Rutkowski będzie odpowiadał przed sądem
Mateusz Rutkowski, usunięty w poniedziałek z kadry "B" polskiej reprezentacji w skokach narciarskich z powodu kłopotów wychowawczych, tydzień wcześniej został zatrzymany przez policję w Zakopanem podczas prowadzenia samochodu w stanie nietrzeźwym.
Rzecznik zakopiańskiej policji, Monika Kraśnicka-Broś potwierdziła w piątek, że 10 maja patrol policyjny zatrzymał do rutynowej kontroli w centrum Zakopanego audi prowadzone przez 19-letniego skoczka. Okazało się, że kierowca miał około 2 promili alkoholu w wydychanym powietrzu.
Kierującemu audi zatrzymano prawo jazdy i zwolniono go do domu. Będzie odpowiadać przed zakopiańskim sądem za prowadzenie samochodu w stanie nietrzeźwym.
Prezes Polskiego Związku Narciarskiego Paweł Włodarczyk powiedział w piątek, że prezydium związku, podejmując decyzję o wykluczeniu Mateusza Rutkowskiego z reprezentacji, wiedziało o incydencie w Zakopanem.
"Podjęliśmy taką decyzję po zdarzeniu w Zakopanem i w związku z ciągłym brakiem dyscypliny tego zawodnika. Nie mamy żadnej oficjalnej informacji w tej sprawie, na przykład od policji, czy władz klubu sportowego, ale wiemy, że takie zdarzenie było" - dodał Włodarczyk.
Rutkowski sprawiał kłopoty trenerom już w poprzednich sezonach i był za to przez nich czasowo karany.
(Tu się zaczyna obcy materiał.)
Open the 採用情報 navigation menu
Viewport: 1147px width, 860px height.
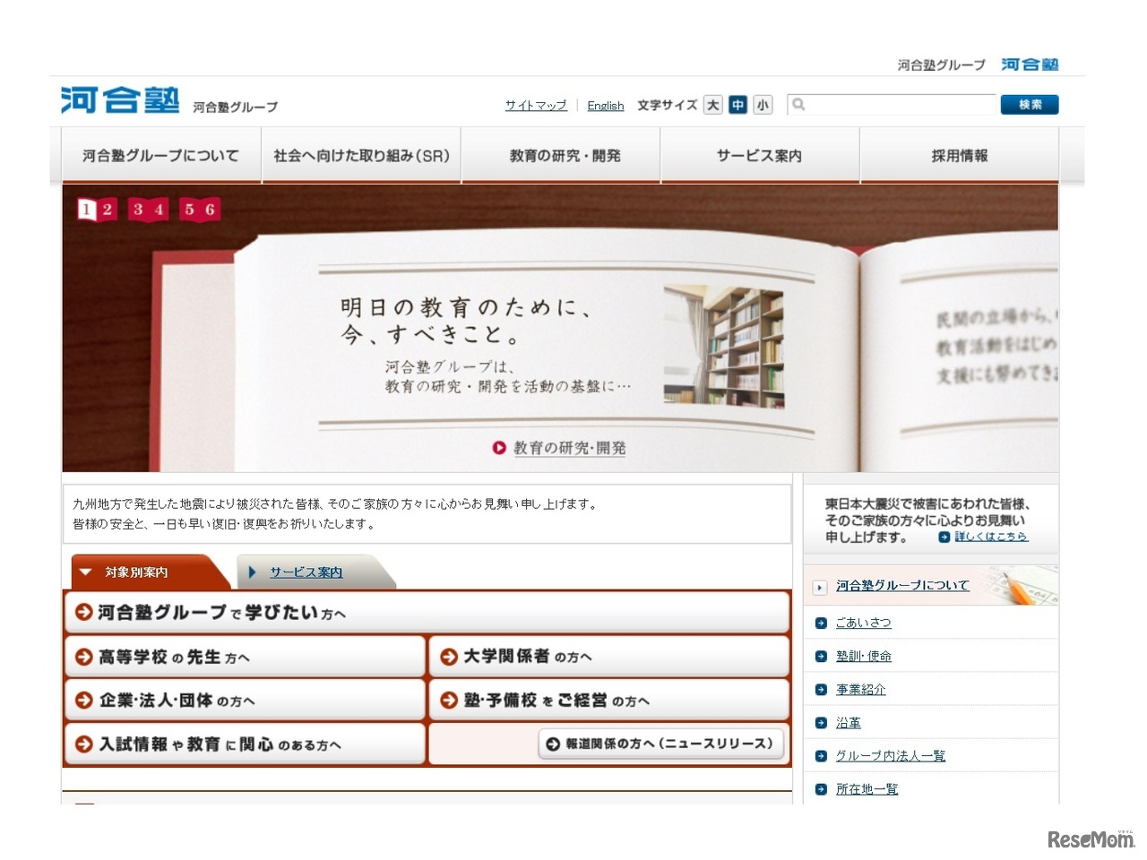[x=959, y=154]
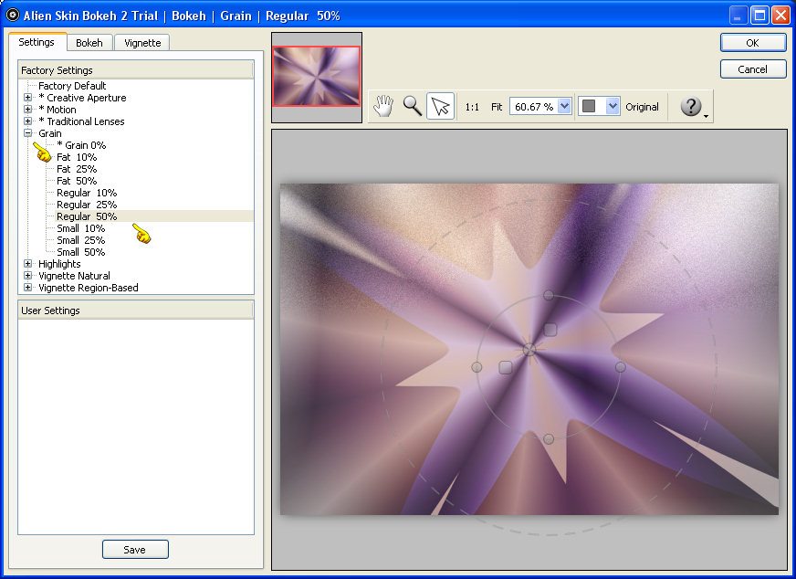Click the gray background color swatch

[x=590, y=107]
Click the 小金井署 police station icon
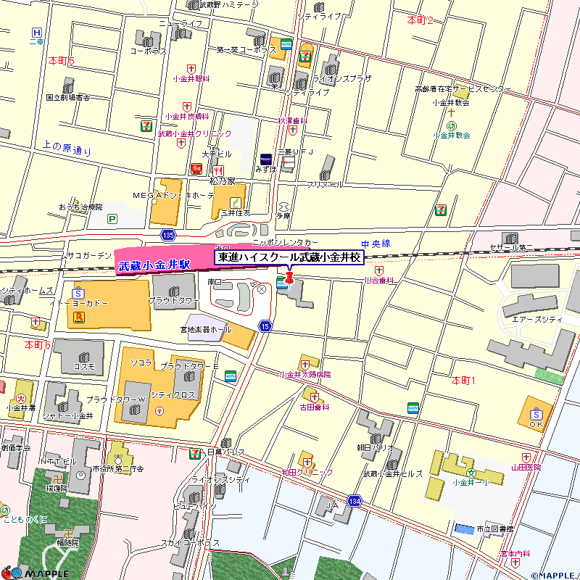This screenshot has height=580, width=580. [x=21, y=397]
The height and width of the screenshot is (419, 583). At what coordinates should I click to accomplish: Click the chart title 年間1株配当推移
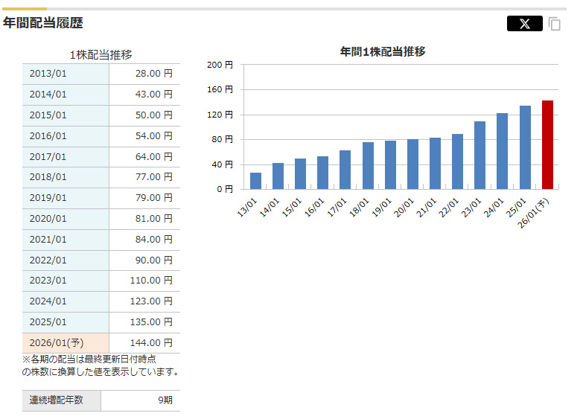383,51
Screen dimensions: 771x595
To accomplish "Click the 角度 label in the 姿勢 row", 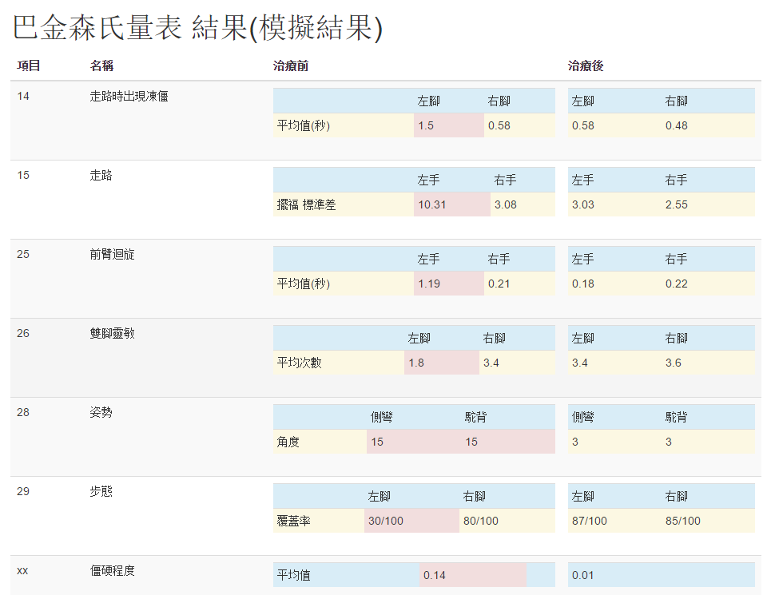I will coord(288,442).
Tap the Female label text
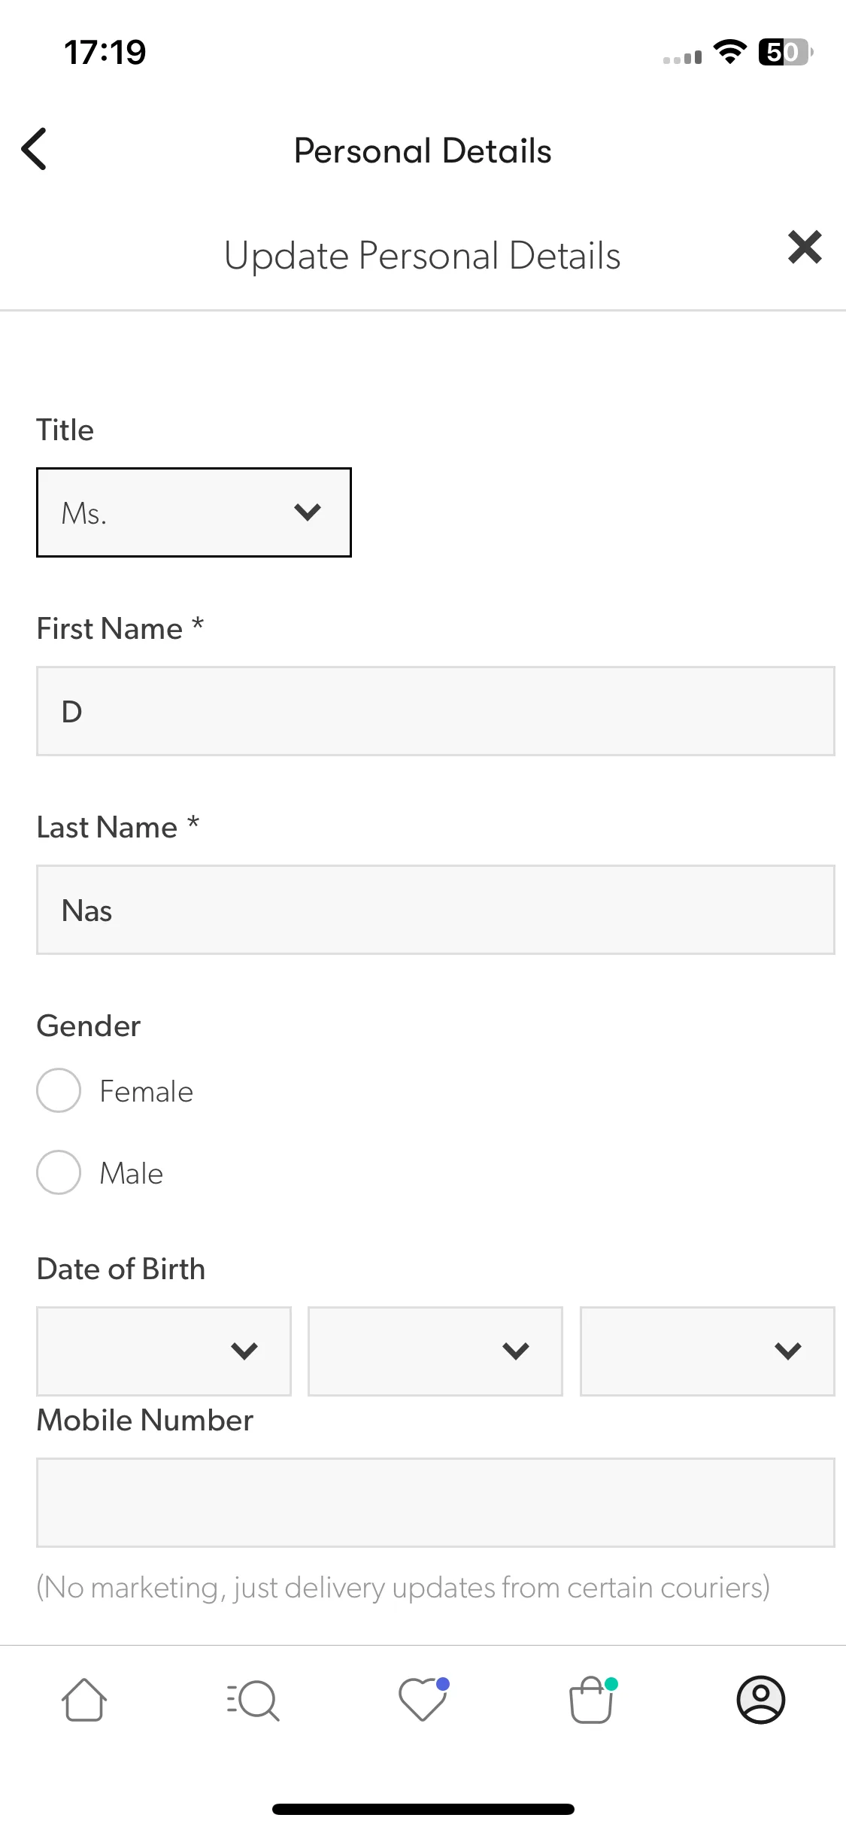The image size is (846, 1833). [x=147, y=1092]
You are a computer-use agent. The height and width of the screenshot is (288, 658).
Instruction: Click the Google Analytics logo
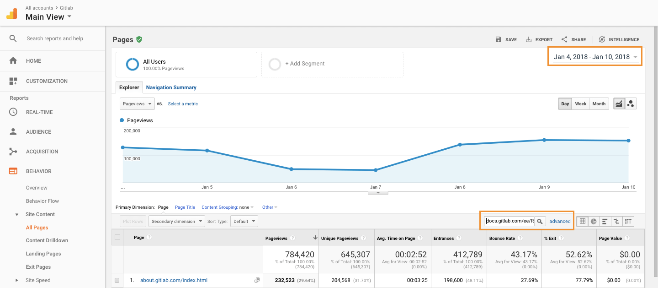(x=11, y=13)
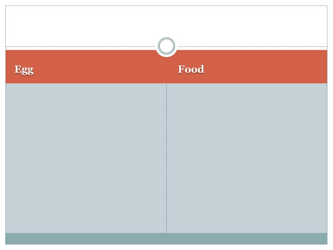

"Nadużywał alkoholu, piwa i na tym najczęściej trenerzy go przyłapywali mimo ciągłych zakazów, a ponadto niezależnie od tego nie stosował się do dyscypliny treningu. W końcu doszło do decyzji wykluczenia go z kadry, bo ileż można tłumaczyć i próbować sprowadzać na dobrą drogę" - wyjaśnił prezes PZN.